Suicide: The New Harvest of GM Cotton

August 1, 2006
Source
IPS - Inter Press Service

By Anuradha Mittal

OAKLAND, Aug 1 2006 (IPS) - Evidence from the fields shows Monsanto's claims about its Bt cotton variety to be spurious, writes Anuradha Mittal, executive director of the Oakland Institute (www.oaklandinstitute.org), a policy thinktank dedicated to creating a space for public participation and democratic debate on key social, economic, environmental and foreign policy issues. In this article, Mittal cites a new study by Cornell University researchers, the first to look at longer-term economic impact of Bt cotton. The study of 481 Chinese farmers in five major cotton-producing provinces found that after seven years of cultivation they had to spray up to 20 times in a growing season to deal with secondary insects, which resulted in a net average income of 8 percent less than conventional cotton farmers. Failure of Bt cotton crops in India resulted in the suicides of an estimated 700 farmers in the Vidarbha region of Maharashtra, between June 1, 2005 and August 9, 2006, to escape debt incurred by buying the expensive GM seed. As Bt cotton continues to jostle for public acceptance, Bt crops have been attacked by 'Lalya' or 'reddening' as well, a disease unseen before which affected Bt more than the non-Bt cotton crop, resulting in 60 percent of farmers in Maharashtra failing to recover costs from their first GM harvest. Genetic engineering and Bt cotton will neither revolutionise the countryside in the developing countries nor improve food security, but a new farm economy based on the principle of food sovereignty and farmers' rights as the centrepiece of the country's economic development model will.

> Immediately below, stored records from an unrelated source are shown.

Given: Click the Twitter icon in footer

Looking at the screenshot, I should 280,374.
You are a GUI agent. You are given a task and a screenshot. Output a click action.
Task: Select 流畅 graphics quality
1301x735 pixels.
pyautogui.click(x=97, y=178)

Monsanto’s website boasts that 2005 capped a decade in which the ”eager adoption” of technology resulted in the ”planting and harvesting of the billionth cumulative acre of biotech crops”. It goes on to hail the benefits that the technology allegedly provides to farmers: ”increased crop yields, the ability to reduce on-farm chemical use, the opportunity to transition to more environmentally-friendly farming practices, and savings in both time and money”.

This fits in well with the industry’s public relations exercise of preventing debate by creating a false sense of need. The key arguments used in this pro-industry publicity blitz are green washing –”biotech will create a world free of pesticides”- and poor washing –”We must accept genetic engineering to increase yields, reduce costs, and improve livelihoods of farmers.”

Evidence from the fields, however, shows these claims to be spurious. A new study by Cornell University researchers, the first to look at longer-term economic impact of Bt cotton, concluded that the Chinese cotton growers who were among the first farmers worldwide to plant Bt cotton –which is inserted with the Bacillus Thuringiensis gene to produce lethal toxins against bollworms– are seeing their profits disappear. A study of 481 Chinese farmers in five major cotton-producing provinces found that after seven years of cultivation they had to spray up to 20 times in a growing season to deal with secondary insects, which resulted in a net average income of 8 percent less than conventional cotton farmers because Bt seed is triple the cost of conventional seed. The researchers stressed that this could become a major threat in countries where Bt cotton has been widely planted.